The thing is you have to move it to a position, and then sit it out for a minute or two. Let it scan the area, and it will happily project the markers for enemy troops or personnel for you. Simple enough, and can help plan things out. The only thing is though, with some missions (like the two previous ones) Scramblers can interrupt the signal so you won't get the markers. Generally if you can still access the satellite view, then go by that, by remembering the locations.

Note that I actually "confused" it. There seems to be a "hiccup" between using it with the CrossCom or with the Tactical View. Apparently the Cypher has to stop, and then execute its next order. Then it gives its own "Does Not Compute" by constantly looping the sound. I've also noticed this when the drone is not in your tactical view. Keep this in mind when giving it too many orders.

Mods Used:

Mig1's SCAR 6.8SPC Pack Lancer's Multicam camo weapon skins Vth F Smith's Realism Mod 1.4 DiGiTALY -TC-‘s Multicam Uniforms

ds used:

Multiplayer Co-op

Since we're talking about Ghost Recon: Advanced Warfighter, we're going to add the multiplayer Co-op. First off, it's generally the same as any other co-op. Thing is… you have to keep the Team Leader alive. Generally it's the dumbest concept. Nothing wrong with looking out for your team leader but the point is while death is unfortunate regardless if it's real life, or virtual, the show must go on. Enter GRAW. If the TL dies, the game is over. I've seen a field exercise stop because the commander got killed. Sorry, anyways, gotta stop another rant.
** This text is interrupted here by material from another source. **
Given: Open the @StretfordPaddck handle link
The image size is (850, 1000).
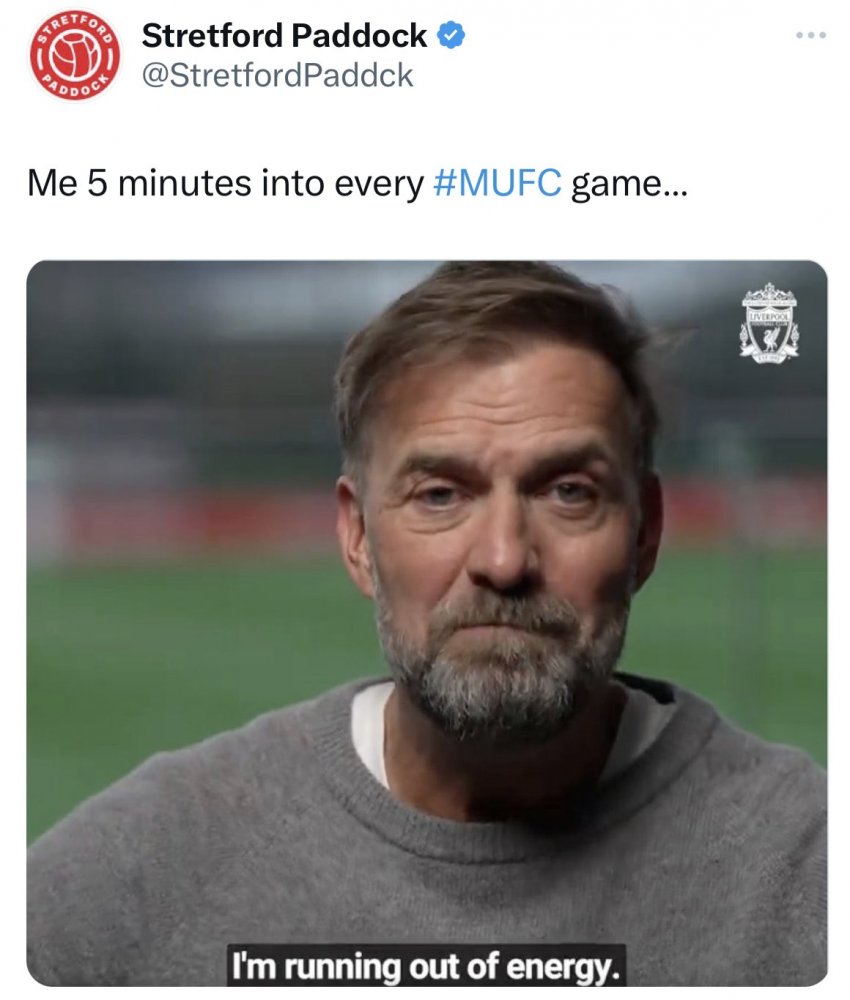Looking at the screenshot, I should point(277,75).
Client-wise, things are definitely different. CrossCom is not available to you; you basically follow the directions from the TL.

As you can see, the Tactical View is very very limited. Gone are the tools that you were accustomed to while in SP. That's because you're the subordinate. Simply put that's how it is. Only options are "Exit" Other functions, such as overall map view and zoom in/out is of course present and executable. Current objectives are of course present, and you can Exit out. Not much eh? Generally not much you can do. Note that the commander if you are a subordinate is "1". Pretty simple really and a good reference without cluttering up the HUD with the typical long names most gamers give themselves. Note that as in SP, your own position is the same, using the "O" as your actual position, not the commanders.

However, since it is client/teammate sided, here is what happens when you are given particular commands. SMS Tinker was commanding this mission, and much is appreciated for his help in this area. First he'll give me a "Cover" order:

As you can see, the projected arc he wishes me to cover is shown on my compass. So naturally I orient that way, covering that arc. Simple. Now he tells me to move via the map to move to a certain point:

Naturally, where he wants me to go (along with the other two AI along with us) is shown in my HUD, and that's where I go. Simple enough:

Here's the Commanders Waypoint. Why it shows up in my HUD I don't know but then again, I'm beginning to think that the Waypoint is also used as a designator, much as above, in SP.

Another useful feature… is that you can view through the Commanders Helmet Camera:

While useful, in a sense this test was limited, but as you can see, it added a whole new level of information to the game. Generally its player's choice if needed to look through it. Overall I think it's a nice feature, least for screenies anyways. ?Note you can also look through everybody else's. Only one you can't look through of course is yours. But your Commander of course can look through it to see what you're looking at, doing. Big Brother but in a sense it's welcomed as it can help you out during Co-op play.

Missions played:

Strong Point, Coup d' etat, Bulldog, NORAD on the line, and Quarterback on Normal Difficulty. Thanks to SMS Tinker for being the Commander and helping me understand this system in our Co-op session playing Contact!